My original plan was to drive to one of the coves along Lake McDonald's east shore and find a quiet place to sit and wait for first light to come over the Divide. Overnight construction had the road closed until six though (and after, daily occupancy permits are required to be on the road) so I detoured to Apgar to try and photograph the boat dock there. It's a popular scene, certainly nothing original on my part, but one I've attempted a few times before and never had conditions come together quite right. This morning ended up being the closest yet...

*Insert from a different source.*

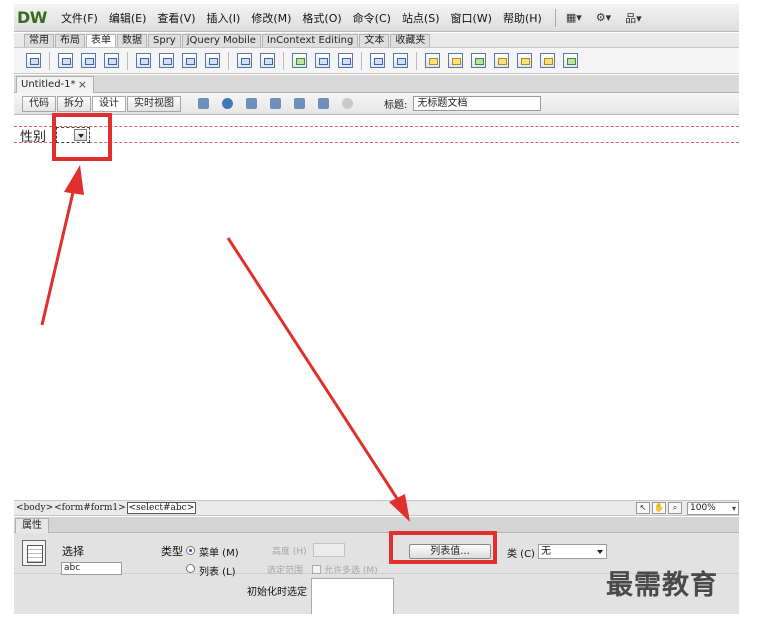  I want to click on spry-textarea-icon, so click(456, 60). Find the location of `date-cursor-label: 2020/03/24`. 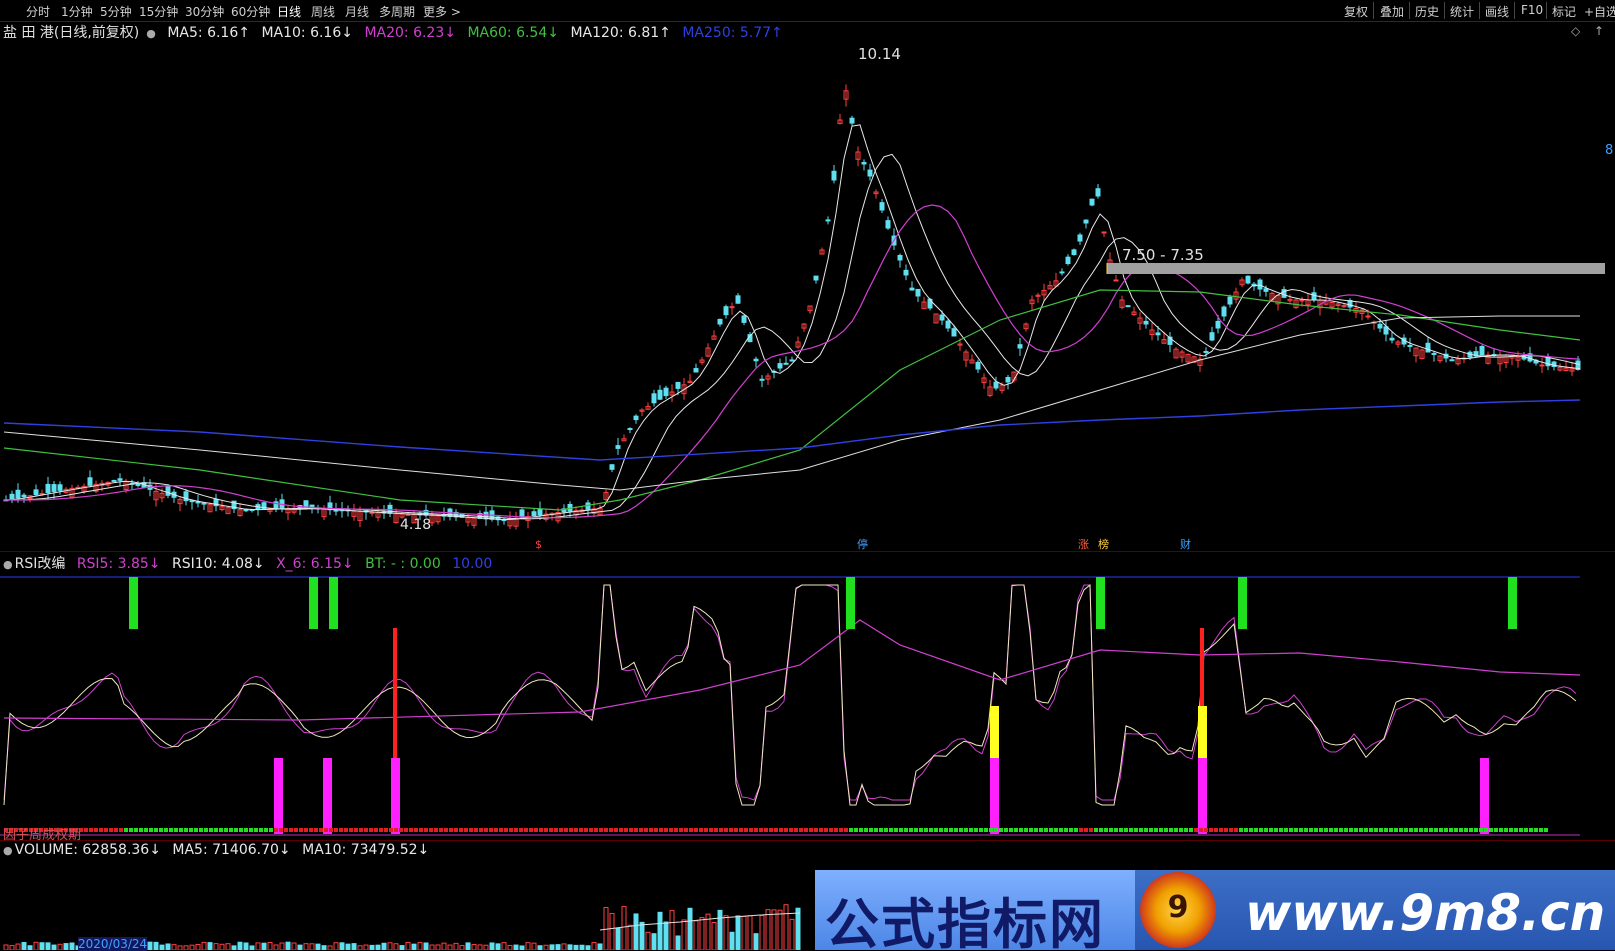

I have a few versions of this that I'm still working through edits on, so this shot may or may not end up being "the one." The kicker in it all though is that one free boat anchored out in the lake. This scene works so well because of the way the docked boats line up to mimic the distant mountain valley when you look down the center of the row. (That, and it's just a spectacular view in a tranquil setting to begin with...) When I first arrived pre-dawn, the boat was well off to the side- over toward the buoy on the right. By the time the clouds lit up though, it had bobbed and floated it's way, turning completely around, to the position you see now (I stood watching it, and watching the sky, as if it was one race my luck helped destine the sunrise to lose... All I could do was shake my head the whole way.) I can't decide if it's too much of a distraction, or if I want to try using Photoshop to remove it (I very, very rarely resort to that with minor elements that disrupt a scene.) I may wait and do a trial print to decide.
I watched the ever-enchanting dance of light over the mountains, studying how second by second new elements of the landscape- new stretches of forest, slopes and valleys, merging ecosystems- are revealed. Glacier is my favorite national park, and one of my favorite places in the world. Every visit brings it's own unique reward, and it's a place I know I'll return time and again while always looking eagerly to the next, for as long as I have on this Earth.
Once again, I wasn't able to stay for as long as I would have liked- I had to get back over to Whitefish and get my booth opened up for the show. But I did stop at the old river bridge over the Middle Fork near West Glacier for a few parting shots on my way out.
I wanted to try and get back to Glacier, or take a hike up on Big Mountain Sunday evening after the art festival ended. Beargrass is in bloom right now and they're have a phenomenal year, so I really wanted to get out and see it. The weather was pretty iffy though, and I had to be up at three the next morning to drive to Utah and back to work the next day. But I don't think I've ever been able to leave Montana without feeling like I'm leaving a piece of my soul behind- and I know it's only a matter of time before it's calling me back again.